Cada um desses elementos genéticos móveis podem ser transmitidos entre bactérias de uma mesma geração, em um processo chamado transferência horizontal de genes. Essa transferência ocorre majoritariamente a partir de três processos:
- Conjugação, na qual duas bactérias entram em contato direto através de suas pilli (estruturas presentes na superfície celular destes seres) para transferir genes presentes em plasmídeos ou em transposons.
- Transformação, que permite que bactérias competentes incorporem plasmídeos presentes no meio externo, provenientes de células mortas.
- Transdução, mediada por bacteriófagos, que são vírus capazes de infectar bactérias. Quando tais vírus se replicam, eles acabam incorporando parte do DNA bacteriano em seu capsídeo.
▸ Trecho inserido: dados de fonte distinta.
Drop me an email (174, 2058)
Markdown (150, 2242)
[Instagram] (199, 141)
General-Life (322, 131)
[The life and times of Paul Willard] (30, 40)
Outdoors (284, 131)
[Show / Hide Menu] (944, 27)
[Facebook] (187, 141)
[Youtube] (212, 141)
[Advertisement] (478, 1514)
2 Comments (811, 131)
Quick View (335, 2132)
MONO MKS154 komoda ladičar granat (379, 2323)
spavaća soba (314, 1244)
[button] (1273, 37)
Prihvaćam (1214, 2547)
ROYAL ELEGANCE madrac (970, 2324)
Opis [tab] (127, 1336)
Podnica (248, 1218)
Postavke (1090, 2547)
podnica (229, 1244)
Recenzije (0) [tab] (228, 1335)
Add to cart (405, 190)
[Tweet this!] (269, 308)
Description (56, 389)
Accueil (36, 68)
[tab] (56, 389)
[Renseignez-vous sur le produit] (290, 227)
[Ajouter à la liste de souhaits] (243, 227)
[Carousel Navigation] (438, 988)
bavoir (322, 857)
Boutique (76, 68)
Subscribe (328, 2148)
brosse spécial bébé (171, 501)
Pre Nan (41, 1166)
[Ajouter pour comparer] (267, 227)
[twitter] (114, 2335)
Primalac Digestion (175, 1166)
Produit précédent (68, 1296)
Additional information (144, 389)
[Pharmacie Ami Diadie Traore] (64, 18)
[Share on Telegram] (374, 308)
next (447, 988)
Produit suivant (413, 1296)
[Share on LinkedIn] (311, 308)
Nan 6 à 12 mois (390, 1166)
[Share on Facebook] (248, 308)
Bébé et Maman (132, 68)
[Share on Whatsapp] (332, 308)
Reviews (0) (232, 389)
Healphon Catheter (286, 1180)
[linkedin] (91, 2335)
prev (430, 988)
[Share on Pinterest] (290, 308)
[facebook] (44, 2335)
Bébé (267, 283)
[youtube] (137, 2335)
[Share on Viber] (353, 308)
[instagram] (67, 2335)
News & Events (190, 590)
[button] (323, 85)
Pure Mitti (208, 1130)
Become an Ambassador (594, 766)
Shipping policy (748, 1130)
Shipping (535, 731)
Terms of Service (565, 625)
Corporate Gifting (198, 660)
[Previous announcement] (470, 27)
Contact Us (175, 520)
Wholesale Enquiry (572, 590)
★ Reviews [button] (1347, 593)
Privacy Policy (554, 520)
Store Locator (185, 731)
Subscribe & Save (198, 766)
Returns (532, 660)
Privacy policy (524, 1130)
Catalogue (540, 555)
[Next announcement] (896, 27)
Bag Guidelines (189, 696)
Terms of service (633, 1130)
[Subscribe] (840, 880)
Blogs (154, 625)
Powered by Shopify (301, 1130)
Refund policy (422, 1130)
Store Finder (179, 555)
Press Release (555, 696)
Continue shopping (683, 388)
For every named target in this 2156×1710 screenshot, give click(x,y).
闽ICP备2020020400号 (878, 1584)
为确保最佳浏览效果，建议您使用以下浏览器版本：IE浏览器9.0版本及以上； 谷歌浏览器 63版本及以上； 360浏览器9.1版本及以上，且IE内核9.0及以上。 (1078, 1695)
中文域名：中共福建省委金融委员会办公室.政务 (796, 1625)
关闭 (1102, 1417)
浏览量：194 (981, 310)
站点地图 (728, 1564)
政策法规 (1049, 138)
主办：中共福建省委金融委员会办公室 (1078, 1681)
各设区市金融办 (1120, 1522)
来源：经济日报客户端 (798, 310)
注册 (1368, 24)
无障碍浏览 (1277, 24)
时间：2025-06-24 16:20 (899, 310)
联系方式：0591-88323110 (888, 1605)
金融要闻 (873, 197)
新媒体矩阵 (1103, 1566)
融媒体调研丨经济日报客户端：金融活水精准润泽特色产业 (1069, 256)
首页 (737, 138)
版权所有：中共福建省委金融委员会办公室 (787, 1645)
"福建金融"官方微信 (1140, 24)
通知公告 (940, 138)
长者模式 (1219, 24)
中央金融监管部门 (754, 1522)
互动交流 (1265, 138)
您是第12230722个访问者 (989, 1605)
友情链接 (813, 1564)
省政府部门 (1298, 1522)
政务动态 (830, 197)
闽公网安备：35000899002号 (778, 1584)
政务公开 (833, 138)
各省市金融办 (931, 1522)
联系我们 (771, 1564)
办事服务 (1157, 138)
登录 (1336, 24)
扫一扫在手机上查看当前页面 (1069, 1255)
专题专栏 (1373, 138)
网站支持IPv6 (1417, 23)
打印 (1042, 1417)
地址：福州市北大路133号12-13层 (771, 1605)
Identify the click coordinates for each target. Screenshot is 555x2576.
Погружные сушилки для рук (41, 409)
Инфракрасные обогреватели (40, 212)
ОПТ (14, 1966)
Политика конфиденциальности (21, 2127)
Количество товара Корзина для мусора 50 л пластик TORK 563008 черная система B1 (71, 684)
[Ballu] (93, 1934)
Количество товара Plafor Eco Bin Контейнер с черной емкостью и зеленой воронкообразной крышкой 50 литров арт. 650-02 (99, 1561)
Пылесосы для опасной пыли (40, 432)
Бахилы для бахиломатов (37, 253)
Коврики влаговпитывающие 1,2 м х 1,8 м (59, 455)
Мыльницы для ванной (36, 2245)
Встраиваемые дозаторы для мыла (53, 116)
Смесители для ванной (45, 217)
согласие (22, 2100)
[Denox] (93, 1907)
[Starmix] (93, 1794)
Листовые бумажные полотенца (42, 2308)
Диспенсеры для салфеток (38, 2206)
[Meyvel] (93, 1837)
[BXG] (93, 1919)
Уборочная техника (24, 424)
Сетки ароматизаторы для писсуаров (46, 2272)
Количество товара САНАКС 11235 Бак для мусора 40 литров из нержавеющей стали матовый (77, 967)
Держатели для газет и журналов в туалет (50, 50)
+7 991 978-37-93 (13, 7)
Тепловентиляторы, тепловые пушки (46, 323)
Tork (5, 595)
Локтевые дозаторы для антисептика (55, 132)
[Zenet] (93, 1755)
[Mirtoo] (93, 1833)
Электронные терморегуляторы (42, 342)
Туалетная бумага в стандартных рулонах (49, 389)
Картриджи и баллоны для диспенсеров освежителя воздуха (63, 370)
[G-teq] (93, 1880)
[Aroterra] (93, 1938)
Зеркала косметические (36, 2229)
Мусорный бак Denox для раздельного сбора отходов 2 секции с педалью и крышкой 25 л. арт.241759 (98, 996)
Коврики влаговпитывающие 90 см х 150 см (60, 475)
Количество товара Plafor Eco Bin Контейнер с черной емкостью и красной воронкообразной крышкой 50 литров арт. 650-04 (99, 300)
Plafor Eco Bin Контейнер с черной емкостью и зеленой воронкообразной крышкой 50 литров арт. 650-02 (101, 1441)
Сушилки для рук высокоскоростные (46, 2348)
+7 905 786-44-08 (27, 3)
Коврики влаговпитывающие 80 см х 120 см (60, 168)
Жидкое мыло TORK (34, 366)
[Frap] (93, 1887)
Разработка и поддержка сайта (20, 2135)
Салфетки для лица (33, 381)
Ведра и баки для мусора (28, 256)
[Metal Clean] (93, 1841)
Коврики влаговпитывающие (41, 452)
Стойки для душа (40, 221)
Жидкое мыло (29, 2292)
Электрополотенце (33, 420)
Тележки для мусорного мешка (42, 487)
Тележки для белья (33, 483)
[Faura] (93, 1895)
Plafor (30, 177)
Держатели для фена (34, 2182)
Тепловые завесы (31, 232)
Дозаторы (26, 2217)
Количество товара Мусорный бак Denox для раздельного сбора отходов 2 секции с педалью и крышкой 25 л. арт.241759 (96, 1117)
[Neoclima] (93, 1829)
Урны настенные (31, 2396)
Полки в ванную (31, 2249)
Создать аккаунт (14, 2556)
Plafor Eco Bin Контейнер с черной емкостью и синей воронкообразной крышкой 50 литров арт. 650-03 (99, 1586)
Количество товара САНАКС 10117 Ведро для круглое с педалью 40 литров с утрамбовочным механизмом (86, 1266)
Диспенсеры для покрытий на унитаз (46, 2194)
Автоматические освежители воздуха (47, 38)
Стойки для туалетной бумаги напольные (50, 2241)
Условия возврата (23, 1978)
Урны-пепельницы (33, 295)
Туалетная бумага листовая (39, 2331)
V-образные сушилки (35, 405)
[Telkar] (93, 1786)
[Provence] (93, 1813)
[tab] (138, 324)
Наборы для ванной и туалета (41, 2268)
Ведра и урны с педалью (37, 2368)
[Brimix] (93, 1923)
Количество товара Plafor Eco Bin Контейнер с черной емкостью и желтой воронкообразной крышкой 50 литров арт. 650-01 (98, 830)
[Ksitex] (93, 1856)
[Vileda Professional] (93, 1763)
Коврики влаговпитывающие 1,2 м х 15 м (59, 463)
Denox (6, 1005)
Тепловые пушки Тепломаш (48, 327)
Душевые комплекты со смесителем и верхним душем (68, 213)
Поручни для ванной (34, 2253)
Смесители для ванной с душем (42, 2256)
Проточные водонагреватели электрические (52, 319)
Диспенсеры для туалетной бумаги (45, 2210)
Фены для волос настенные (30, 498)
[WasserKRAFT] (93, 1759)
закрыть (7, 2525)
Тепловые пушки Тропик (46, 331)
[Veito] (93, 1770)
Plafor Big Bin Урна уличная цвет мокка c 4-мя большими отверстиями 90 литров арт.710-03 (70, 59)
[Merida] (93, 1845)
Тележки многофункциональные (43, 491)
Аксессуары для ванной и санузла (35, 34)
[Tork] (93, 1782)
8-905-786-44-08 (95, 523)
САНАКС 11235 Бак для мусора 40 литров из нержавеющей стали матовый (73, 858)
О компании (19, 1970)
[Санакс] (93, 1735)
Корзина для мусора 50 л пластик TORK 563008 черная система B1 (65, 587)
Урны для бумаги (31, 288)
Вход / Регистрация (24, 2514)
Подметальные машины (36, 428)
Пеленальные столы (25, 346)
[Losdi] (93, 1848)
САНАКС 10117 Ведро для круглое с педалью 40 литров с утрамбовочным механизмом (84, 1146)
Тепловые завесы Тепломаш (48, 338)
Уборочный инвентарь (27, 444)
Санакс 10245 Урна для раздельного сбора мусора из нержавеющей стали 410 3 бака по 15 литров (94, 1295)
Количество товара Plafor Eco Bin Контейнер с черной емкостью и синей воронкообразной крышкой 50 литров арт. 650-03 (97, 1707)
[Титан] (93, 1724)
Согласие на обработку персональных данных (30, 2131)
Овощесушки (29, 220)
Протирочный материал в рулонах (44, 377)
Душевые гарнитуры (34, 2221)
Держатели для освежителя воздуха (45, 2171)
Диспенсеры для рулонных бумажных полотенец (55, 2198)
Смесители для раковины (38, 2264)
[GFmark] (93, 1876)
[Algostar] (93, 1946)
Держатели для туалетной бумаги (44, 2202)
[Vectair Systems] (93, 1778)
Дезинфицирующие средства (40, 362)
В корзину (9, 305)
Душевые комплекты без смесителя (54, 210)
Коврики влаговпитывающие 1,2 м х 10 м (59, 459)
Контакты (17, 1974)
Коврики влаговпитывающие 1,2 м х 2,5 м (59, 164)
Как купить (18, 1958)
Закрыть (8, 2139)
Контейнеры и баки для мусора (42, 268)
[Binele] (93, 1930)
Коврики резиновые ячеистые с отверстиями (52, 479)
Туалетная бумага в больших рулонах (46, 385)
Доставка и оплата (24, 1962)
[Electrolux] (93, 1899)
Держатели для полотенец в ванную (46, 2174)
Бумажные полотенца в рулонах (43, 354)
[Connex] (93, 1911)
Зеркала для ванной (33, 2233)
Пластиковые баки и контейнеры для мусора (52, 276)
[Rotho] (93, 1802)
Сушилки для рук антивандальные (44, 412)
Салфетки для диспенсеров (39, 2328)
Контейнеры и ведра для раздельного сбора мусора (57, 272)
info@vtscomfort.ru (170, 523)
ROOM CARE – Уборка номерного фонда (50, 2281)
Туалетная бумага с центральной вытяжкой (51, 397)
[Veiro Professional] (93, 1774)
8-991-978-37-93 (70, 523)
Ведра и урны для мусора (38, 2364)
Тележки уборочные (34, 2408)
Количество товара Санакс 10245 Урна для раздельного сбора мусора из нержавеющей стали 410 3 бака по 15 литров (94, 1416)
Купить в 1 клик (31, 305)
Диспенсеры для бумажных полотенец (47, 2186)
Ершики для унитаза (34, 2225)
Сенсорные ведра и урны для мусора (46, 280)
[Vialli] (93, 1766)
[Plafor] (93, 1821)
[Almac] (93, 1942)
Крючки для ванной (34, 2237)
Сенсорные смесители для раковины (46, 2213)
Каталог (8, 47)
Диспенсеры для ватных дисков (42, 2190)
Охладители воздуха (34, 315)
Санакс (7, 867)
Em seguida, os fagos podem injetar tais sequências de DNA em uma segunda bactéria, capaz de adquirir ou degradar tal material genético.


Dessa forma, os mecanismos de transferência horizontal de genes e os elementos móveis constituem uma fonte de interesse epidemiológico quando o assunto é resistência a antibióticos.
NGS na identificação de genes de resistência a antibióticos
A resistência a antibióticos foi inicialmente estabelecida através de testes de susceptibilidade antimicrobiana, nos quais um isolado é cultivado em um meio onde um determinado antibiótico esteja presente.
Embora estes ensaios ainda sejam executados em laboratórios de microbiologia e até mesmo existam equipamentos capazes de realizar o cultivo e os ensaios de susceptibilidade de maneira automatizada, eles possuem um custo elevado ao se considerar o tempo empregado para o cultivo (até duas semanas, a depender do microrganismo) e também os materiais e recursos necessários para o ensaio.
Diante da crescente necessidade de identificação dos genes de resistência na prática clínica e também dos inconvenientes que acompanham os ensaios de susceptibilidade aos antimicrobianos, os cientistas têm apostado em métodos moleculares.
O advento da biologia molecular possibilitou a identificação de marcadores moleculares úteis no diagnóstico rápido de quadros onde a resistência medicamentosa possui algum papel, o que é essencial para a estratificação de risco de pacientes, como no caso daqueles com sepse.
PCR
A PCR é uma das técnicas moleculares mais utilizadas nesse contexto, auxiliando no diagnóstico e também na elucidação dos mecanismos de resistência a antimicrobianos.
Esse método bastante tradicional, entretanto, não facilita a observação ampla da realidade genômica do microrganismo de interesse, Isto porque a técnica foca apenas em sequências e em genes pré-determinados, o que pode ser um problema especialmente em situações clínicas.
Sequenciamento de Nova Geração
Novas técnicas têm sido empregadas e padronizadas para a finalidade do estudo, do diagnóstico e do controle dos genes de resistência, como é o caso do Sequenciamento de Nova Geração.
As leituras obtidas através do Sequenciamento de Nova Geração (NGS), alinhado às ferramentas de bioinformática e aos bancos de dados de resistência a antimicrobianos, viabilizam a investigação não somente de isolados, mas também de amostras clínicas e ambientais através da metagenômica.
Além de aumentar a velocidade e diminuir os custos da identificação de patógenos, genes e mecanismos de resistência, o NGS também viabiliza estudos a partir de amostras obtidas na agropecuária, onde há um foco de surgimento de genes de resistência.
Desse modo, o sequenciamento de nova geração oferece grandes possibilidades para um campo no qual as demandas são muito urgentes. Talvez a oportunidade de controlar genes de resistência para além de hospitais e serviços de saúde, incluindo o campo, a pecuária e os sistemas de saneamento, possa viabilizar um futuro no qual tais ameaças sejam mantidas sob controle, aumentando a eficácia das terapias medicamentosas e o bem estar da população como um todo.